Il diritto dei cittadini comunitari a eleggere i propri rappresentanti al Parlamento europeo (PE) è il frutto di una lunga battaglia politica promossa contestualmente all’avvio del processo di integrazione. A favore delle elezioni europee ha militato una pluralità di soggetti, mossi da motivazioni diverse e talvolta tra loro inconciliabili, classificabili in due categorie ben distinte: da una parte la convinzione, di impronta federalista (v. Federalismo), che il superamento degli egoismi nazionali dovesse necessariamente fare appello a una sovranità nuova «la cui fonte non può che essere che il suffragio universale diretto» (così Paul Reynaud al Congresso dell’Aia del maggio 1948); dall’altra parte l’idea, affermatasi gradualmente, che il “voto europeo”, pur implicando prevedibilmente un riequilibrio dei poteri comunitari a favore del Parlamento di Strasburgo, consentisse di dare una forma di legittimazione democratica allo specifico assetto politico-istituzionale in cui si erano concretizzati i progetti di integrazione, e che era ben diverso sia da quello auspicato dai federalisti, sia da quello puramente confederale (v. anche Integrazione, metodo della; Integrazione, teorie della).

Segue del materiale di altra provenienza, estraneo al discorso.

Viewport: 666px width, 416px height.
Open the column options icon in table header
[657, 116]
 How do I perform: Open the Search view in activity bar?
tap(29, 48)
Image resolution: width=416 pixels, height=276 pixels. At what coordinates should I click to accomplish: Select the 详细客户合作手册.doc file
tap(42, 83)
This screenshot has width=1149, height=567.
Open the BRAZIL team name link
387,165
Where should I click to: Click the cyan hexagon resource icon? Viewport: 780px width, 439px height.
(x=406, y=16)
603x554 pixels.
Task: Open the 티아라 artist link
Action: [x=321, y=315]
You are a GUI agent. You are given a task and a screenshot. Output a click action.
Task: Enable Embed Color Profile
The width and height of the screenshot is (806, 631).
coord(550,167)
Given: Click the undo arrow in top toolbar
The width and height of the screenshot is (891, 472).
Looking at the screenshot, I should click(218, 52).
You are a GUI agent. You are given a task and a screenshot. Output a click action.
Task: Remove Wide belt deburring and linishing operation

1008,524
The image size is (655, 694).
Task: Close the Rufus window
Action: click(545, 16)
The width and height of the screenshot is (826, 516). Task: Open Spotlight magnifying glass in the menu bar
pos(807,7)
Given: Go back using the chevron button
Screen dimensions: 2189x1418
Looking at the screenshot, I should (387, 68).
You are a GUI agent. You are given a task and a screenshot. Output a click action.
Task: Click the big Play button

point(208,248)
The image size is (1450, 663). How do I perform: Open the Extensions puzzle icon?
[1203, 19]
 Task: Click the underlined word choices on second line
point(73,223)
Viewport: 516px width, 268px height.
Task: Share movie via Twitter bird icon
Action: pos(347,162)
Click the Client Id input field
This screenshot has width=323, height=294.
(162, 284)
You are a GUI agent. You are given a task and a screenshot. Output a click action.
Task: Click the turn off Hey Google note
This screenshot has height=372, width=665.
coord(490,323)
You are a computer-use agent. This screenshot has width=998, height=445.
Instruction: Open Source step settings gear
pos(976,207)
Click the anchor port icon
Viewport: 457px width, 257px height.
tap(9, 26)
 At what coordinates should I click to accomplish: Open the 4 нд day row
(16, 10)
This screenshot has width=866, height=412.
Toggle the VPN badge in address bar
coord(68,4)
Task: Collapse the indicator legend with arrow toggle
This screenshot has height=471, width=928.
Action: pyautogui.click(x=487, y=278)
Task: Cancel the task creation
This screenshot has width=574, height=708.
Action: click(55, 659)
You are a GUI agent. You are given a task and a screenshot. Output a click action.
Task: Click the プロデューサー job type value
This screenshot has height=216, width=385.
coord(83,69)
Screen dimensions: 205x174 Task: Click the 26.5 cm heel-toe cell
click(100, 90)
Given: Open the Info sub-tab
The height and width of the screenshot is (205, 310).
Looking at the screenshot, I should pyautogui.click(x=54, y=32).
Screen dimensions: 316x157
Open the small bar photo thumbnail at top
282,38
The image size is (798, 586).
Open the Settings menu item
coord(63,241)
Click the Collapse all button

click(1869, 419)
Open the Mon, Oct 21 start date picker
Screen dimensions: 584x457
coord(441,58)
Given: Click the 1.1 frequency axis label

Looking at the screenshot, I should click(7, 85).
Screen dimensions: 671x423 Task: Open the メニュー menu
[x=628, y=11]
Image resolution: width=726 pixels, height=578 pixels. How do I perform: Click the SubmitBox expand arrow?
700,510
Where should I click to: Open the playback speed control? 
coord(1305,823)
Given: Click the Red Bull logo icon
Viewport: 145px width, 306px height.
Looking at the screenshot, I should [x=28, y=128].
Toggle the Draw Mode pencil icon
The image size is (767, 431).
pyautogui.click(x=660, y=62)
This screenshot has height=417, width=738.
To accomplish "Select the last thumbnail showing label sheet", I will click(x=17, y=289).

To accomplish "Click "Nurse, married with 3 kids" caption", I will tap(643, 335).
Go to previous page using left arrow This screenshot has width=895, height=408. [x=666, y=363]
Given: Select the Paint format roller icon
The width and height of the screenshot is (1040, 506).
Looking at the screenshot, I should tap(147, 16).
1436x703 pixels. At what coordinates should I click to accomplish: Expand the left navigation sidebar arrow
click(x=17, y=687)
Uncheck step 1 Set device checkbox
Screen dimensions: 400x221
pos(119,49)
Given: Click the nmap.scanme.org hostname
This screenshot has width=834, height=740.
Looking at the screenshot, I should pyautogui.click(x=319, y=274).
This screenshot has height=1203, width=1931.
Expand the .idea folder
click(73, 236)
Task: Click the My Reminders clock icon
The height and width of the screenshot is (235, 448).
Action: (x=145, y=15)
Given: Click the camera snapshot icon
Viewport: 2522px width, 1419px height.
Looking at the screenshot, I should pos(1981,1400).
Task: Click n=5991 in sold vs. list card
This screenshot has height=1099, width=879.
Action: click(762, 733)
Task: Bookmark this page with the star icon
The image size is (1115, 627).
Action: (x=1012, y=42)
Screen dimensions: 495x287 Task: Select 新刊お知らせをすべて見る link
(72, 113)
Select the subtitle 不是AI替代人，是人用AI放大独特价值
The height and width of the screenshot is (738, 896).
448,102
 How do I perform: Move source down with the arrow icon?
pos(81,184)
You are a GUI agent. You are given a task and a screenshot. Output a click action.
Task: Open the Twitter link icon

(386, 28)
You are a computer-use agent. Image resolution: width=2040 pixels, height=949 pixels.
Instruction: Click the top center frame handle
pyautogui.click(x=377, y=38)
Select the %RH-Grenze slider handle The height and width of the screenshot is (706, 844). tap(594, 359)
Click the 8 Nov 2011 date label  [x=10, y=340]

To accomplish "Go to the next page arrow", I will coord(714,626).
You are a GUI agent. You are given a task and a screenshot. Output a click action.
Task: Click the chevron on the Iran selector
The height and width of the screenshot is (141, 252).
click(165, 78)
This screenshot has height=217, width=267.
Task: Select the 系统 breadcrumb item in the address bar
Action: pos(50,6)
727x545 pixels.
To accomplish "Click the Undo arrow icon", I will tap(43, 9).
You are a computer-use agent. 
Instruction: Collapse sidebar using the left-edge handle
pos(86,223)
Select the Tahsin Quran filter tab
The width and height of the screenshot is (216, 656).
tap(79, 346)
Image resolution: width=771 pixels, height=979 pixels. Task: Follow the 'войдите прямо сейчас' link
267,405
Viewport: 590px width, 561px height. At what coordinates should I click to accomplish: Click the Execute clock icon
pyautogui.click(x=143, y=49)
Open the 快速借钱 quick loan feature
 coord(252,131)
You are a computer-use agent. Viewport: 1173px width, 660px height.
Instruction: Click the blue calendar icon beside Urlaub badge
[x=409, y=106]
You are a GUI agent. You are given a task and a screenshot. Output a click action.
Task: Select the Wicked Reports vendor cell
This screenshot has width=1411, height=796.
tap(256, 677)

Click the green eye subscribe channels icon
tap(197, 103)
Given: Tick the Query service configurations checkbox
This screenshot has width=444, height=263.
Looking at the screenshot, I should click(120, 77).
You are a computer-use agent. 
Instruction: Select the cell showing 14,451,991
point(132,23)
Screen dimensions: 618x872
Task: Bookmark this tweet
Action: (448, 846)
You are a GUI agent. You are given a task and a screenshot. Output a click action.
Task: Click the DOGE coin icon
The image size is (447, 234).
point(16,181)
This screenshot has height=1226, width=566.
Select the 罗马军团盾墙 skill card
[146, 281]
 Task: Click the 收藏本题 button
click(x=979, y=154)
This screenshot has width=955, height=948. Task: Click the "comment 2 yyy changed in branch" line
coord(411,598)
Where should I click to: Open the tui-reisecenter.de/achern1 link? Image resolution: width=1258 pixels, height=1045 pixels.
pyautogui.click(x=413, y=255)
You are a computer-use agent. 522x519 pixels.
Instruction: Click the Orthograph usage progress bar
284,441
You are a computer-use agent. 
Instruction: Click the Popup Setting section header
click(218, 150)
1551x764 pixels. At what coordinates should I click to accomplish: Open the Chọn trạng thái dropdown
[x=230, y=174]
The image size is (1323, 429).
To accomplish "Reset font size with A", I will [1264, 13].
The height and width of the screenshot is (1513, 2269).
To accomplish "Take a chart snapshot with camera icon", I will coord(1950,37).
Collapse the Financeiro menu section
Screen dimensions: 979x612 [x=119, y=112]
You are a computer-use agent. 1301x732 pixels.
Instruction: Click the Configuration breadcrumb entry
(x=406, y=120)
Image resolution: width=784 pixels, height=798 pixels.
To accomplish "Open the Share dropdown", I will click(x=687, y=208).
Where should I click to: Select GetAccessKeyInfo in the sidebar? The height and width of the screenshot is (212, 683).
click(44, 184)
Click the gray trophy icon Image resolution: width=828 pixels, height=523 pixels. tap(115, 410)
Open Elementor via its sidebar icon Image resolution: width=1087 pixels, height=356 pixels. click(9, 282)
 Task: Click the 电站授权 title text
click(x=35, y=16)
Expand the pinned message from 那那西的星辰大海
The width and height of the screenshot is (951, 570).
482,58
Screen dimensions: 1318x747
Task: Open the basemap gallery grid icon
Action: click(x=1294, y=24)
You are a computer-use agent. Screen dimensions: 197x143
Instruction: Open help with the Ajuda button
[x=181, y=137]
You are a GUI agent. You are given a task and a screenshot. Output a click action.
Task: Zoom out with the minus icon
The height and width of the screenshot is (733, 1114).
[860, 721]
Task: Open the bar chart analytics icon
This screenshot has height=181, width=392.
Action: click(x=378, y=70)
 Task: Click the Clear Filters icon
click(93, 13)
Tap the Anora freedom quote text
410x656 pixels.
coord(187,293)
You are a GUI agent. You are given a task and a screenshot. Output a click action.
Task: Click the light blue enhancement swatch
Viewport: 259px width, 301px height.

Queste distinte motivazioni, e le finalità politiche in esse implicite, sono state visibili soprattutto nelle fasi in cui si è discussa l’elaborazione di un sistema elettorale comune per il suffragio diretto del PE. Ciò in quanto il grado di uniformità delle regole della competizione elettorale ha sempre rappresentato un indicatore affidabile dell’effettiva “europeità” dell’elezione diretta – una caratteristica, quest’ultima, che non è mai stata considerata meramente simbolica. Al contrario, tanto più i parlamentari di Strasburgo potevano essere considerati rappresentanti di una volontà popolare realmente europea (anche in virtù dei meccanismi di espressione di tale volontà) tanto maggiore era lo spazio politico che si apriva ai fautori dell’incremento delle competenze del PE e dell’approfondimento dei vincoli integrativi.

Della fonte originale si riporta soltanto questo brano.